| TASK DIRECTIONS |
Starting at the line where "Instruction: Select the" occurs, reproduce each line through the end of the entries below exactly. Omit every picture.

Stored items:
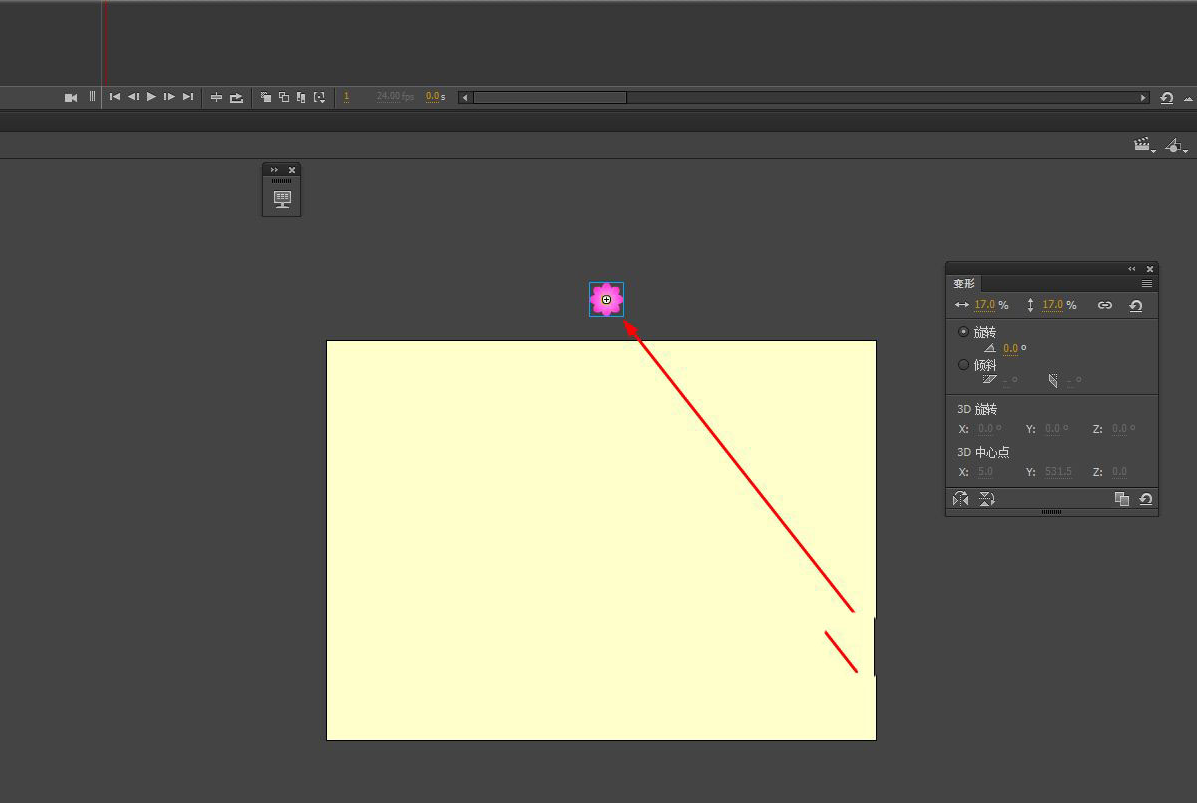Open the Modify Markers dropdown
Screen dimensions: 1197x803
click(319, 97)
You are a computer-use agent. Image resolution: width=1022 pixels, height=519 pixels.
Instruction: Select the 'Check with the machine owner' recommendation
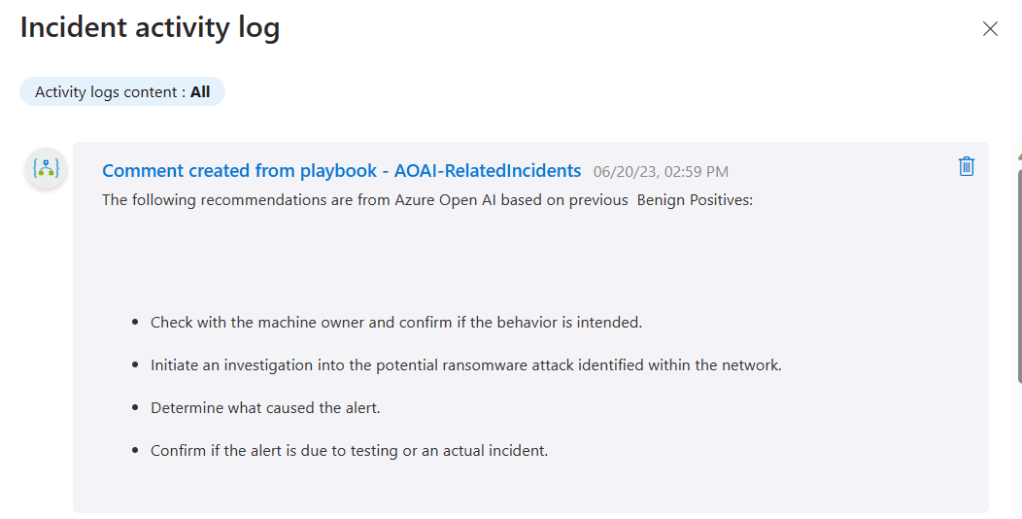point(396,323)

| EXERCISE RESPONSE |
Instruction: Select the 'Check with the machine owner' recommendation
point(396,323)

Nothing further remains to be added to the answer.